The outcome of this study is accordingly summarized and presents our understanding for (i) the complex impact of silicon and oxygen on the n-type conductivity of Al_0.77Ga_0.23N, which is the alloy composition at which a drastic reduction of the n-type conductivity of high-Al-content Al_xGa_1-xN is commonly reported (paper 1); (ii) the strain and morphology compliance during the intentional doping by silicon and magnesium, and its correlation with the resistivity in the highly doped layers of Al_0.82Ga_0.18N alloy composition (paper2); (iii) the n-type conductivity of highly-Si-doped Al_0.72Ga_0.28N layers as bound by the process temperature (paper 3); and (iv) the shallow donor or DX behavior of the Si dopant in conductive Al_xGa_1-xN layers, 0.63 ≤ x ≤ 1 (paper 4).
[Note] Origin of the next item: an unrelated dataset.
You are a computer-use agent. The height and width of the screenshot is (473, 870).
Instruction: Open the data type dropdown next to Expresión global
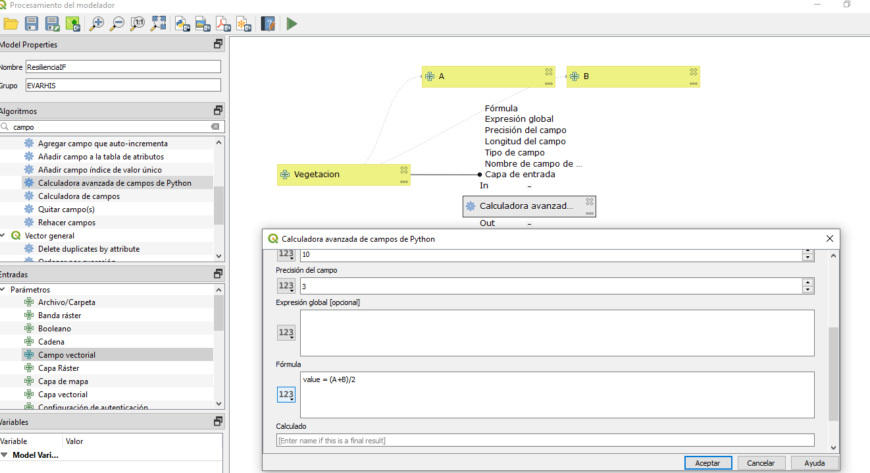(x=286, y=332)
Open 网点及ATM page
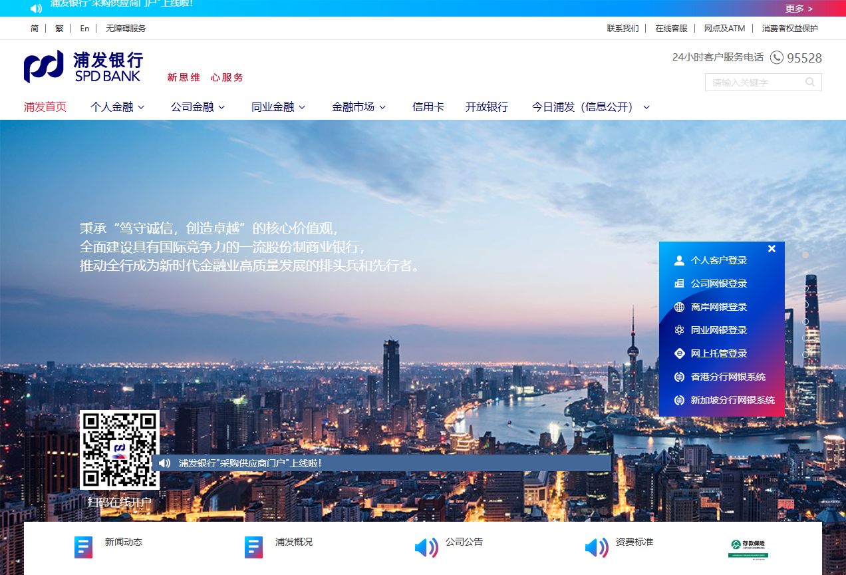 click(724, 28)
It is noted that the measured n-type conductivity in reference layers of Al_0.77Ga_0.23N, alternatively Al_0.72Ga_0.28N, alloy composition is on par with the state-of-the-art values, i.e. ≤ 0.05 Ω cm, and 0.012 Ω cm, respectively. A room-temperature resistivity of 7 kΩ cm is measured in Mg-doped layers of Al_0.85Ga_0.15N alloy composition, which is superior to the state-of-art values (paper 5). The performance of the transport properties of the high-Al-content Al_xGa_1-xN layers is expected to improve with improvement of their material quality. This can be achieved by improvement of the crystalline quality of the AlN-on-SiC template and by the implementation of true-bulk AlN substrates. The AlN heteroepitaxial growth at the process temperatures of 1100-1200 °C is therefore investigated (paper 6). The lattice constants, structural and optical properties of true-bulk, homoepitaxial and heteroepitaxial AlN material grown at high process temperatures of up to 1400 °C is further reported (paper 7).

Establishing n- and p- type conductivity via intentional doping in epitaxial layers is fundamental to any semiconductor material system and its relevant device applications. Process parameters such as temperature, precursor gas-flow-rates and pressure may all control intentional doping in metal-organic chemical vapour deposition (MOCVD) of semiconductor materials. The incorporation of impurities such as carbon and oxygen may also be affected by the same process parameters, and the concentration of these impurities has a direct impact on the electrical, optical and thermal properties of epitaxial layers, as has been observed in the MOCVD of technologically-important III-V semiconductor materials such as AlGaAs and GaN.